At the office, he spent hours on the phone, brokering deals, arranging client meetings and talking politics. When I appeared with files or message slips, he’d motion for me to set them down and then go on with what he was doing. I don’t think he said more than 10 words to me that summer at work. But, at home, he was the first to ask me to stay for dinner and invite me to join in on weekend plans. We’d be sitting around the dining room table or out by the pool, and he’d recount stories from his alma mater, where I was enrolled. He also shared stories from Brad’s childhood. On one occasion, he pulled out reels of family movies. But when he couldn’t get the Super 8 projector to work, I mentioned that my dad had one just like it.
“Run home and get it,” he said. “And, bring us your home movies so we can see how cute you were when you were little.”
By next summer, I felt like part of the family. One evening, Brad had a work dinner in New York and asked me to meet up with him afterward. When Mr. S. heard I was planning to take the train alone, he insisted on driving me. We made small talk, and then he broached the subject of Brad and me and our recent rocky period.
“I just want you to know that when Brad was acting like a jerk and taking you for granted, it was because he was scared,” he said.
“What do you mean?”
“He told me you’re the best thing that’s ever happened to him, and he doesn’t want to lose you. Sometimes, we push the one we love away to keep from getting hurt,” he explained.
“Oh,” I said.
“He loves you.”
Then I got quiet. It felt strange to have this conversation with an adult male. The one time my own father had approached me with advice on relationships, he squirmed and avoided eye contact, and I was uncomfortable too. Without history or baggage, it was easy to talk to Mr. S.
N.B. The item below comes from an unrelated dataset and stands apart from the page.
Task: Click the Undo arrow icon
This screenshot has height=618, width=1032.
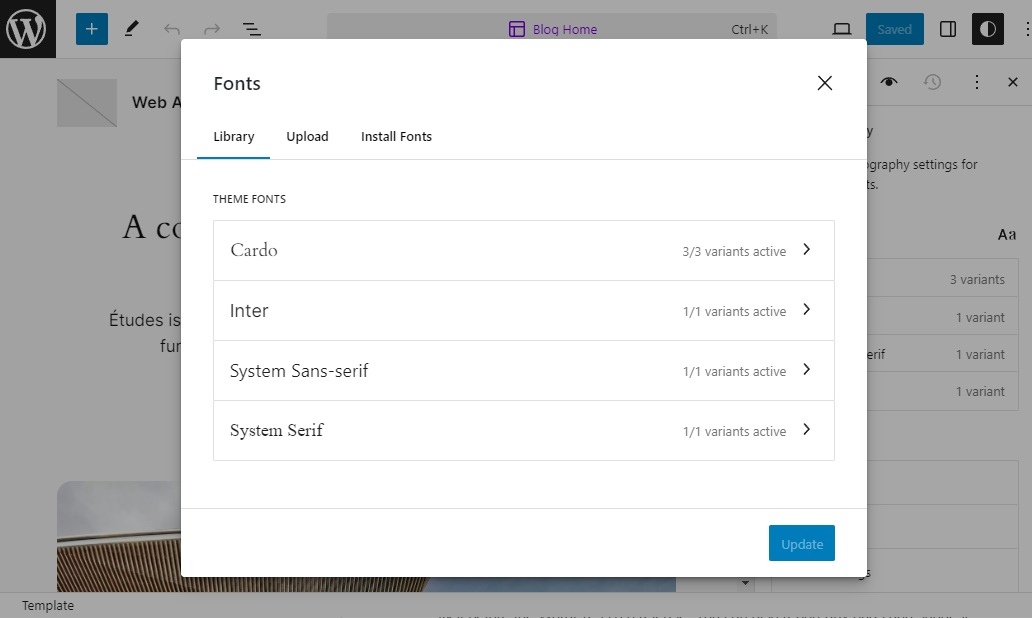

When Dad died that November, I asked my husband and my mother-in-law if I could speak at his funeral. “Of course,” they said. Brad would speak, then me, followed by his brother and sister. Hours before the service, I asked Brad if he thought his brother and sister were upset that I was giving a eulogy.
“Why would you think that?” he asked.
“I’m just an in-law,” I said. “Besides, when the three of you tease each other about being Dad’s favorite, inevitably, one of you adds, ‘actually, it’s Melissa.’”
“Don’t be ridiculous," I said. "He loved you.”
I know I wasn’t Dad’s favorite. But, I was his Melissa.